Nature Immunology
3, 76 - 82 (2001)
Published online: 17 December 2001; | doi:10.1038/ni745
Lipoxin-mediated inhibition of IL-12 production by DCs: a mechanism for regulation of microbial immunityJ. Aliberti1, S. Hieny1, C. Reis e Sousa2, C. N. Serhan3
& A. Sher11
Immunobiology Section, Laboratory of Parasitic Diseases, National Institute of Allergy and Infectious Diseases, National Institutes of Health, Bethesda, MD, USA. 2
Immunobiology Laboratory, Imperial Cancer Research Fund, London, UK. 3
Center for Experimental Therapeutics and Reperfusion Injury, Department of Anesthesiology, Perioperative and Pain Medicine, Brigham and Women's Hospital, Harvard Medical School, Boston, MA, USA.
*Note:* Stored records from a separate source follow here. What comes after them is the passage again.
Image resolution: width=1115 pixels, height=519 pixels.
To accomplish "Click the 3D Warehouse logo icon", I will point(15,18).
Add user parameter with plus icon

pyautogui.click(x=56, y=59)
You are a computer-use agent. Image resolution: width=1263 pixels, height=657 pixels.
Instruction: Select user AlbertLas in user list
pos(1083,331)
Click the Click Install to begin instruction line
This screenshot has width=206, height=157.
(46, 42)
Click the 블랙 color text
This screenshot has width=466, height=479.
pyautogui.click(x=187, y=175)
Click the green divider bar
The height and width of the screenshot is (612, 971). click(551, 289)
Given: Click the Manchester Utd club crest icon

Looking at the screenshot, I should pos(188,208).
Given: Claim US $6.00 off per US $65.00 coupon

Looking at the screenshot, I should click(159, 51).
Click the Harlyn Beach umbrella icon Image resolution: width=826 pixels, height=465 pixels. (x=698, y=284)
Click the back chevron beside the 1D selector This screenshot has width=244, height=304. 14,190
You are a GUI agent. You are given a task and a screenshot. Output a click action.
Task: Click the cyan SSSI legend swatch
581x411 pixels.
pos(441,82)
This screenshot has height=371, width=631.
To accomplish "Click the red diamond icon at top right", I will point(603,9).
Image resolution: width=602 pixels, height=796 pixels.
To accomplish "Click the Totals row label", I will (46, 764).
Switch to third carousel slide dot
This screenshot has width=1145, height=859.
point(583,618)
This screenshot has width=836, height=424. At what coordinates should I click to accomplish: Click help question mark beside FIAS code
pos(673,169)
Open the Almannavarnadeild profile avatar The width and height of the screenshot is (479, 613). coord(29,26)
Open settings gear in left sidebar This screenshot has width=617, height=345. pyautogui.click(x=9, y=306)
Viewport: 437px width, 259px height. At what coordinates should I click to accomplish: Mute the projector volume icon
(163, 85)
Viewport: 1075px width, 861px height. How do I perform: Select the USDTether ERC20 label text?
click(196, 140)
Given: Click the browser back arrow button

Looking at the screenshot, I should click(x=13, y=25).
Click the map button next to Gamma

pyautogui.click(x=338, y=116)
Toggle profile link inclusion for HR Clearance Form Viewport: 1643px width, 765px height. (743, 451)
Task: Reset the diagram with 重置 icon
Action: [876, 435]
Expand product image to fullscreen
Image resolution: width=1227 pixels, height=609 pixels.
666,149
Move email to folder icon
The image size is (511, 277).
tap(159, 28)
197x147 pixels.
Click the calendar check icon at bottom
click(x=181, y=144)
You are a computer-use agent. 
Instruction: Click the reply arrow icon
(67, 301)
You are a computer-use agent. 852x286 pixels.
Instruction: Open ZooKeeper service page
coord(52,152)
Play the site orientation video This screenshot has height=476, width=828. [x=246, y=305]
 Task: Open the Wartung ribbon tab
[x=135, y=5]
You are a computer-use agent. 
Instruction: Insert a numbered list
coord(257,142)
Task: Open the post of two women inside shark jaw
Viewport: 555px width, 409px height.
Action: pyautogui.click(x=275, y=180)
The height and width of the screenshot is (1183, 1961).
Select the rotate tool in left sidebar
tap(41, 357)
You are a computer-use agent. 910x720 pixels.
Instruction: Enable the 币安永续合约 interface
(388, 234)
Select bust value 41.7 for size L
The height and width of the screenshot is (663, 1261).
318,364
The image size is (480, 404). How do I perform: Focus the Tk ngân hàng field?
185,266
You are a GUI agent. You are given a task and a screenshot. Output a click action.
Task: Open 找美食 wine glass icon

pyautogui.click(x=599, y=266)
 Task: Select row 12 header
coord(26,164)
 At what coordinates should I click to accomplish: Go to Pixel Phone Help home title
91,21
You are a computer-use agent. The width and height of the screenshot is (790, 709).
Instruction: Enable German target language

Correspondence should be addressed to J. Aliberti jaliberti@niaid.nih.govLipoxins are eicosanoid mediators that show potent inhibitory effects on the acute inflammatory process. We show here that the induction of lipoxin A4 (LXA4) accompanied the in vivo suppression of interleukin 12 (IL-12) responsiveness of murine splenic dendritic cells (DCs) after microbial stimulation with an extract of Toxoplasma gondii. This paralysis of DC function could not be triggered in mice that were deficient in a key lipoxygenase involved in LXA4 biosynthesis. In addition, DCs pre-treated with LXA4 became refractory to microbial stimulation for IL-12 production in vitro and mice injected with a stable LXA4 analog showed reduced splenic DC mobilization and IL-12 responses in vivo. Together, these findings indicate that the induction of lipoxins in response to microbial stimulation can provide a potent mechanism for regulating DC function during the innate response to pathogens.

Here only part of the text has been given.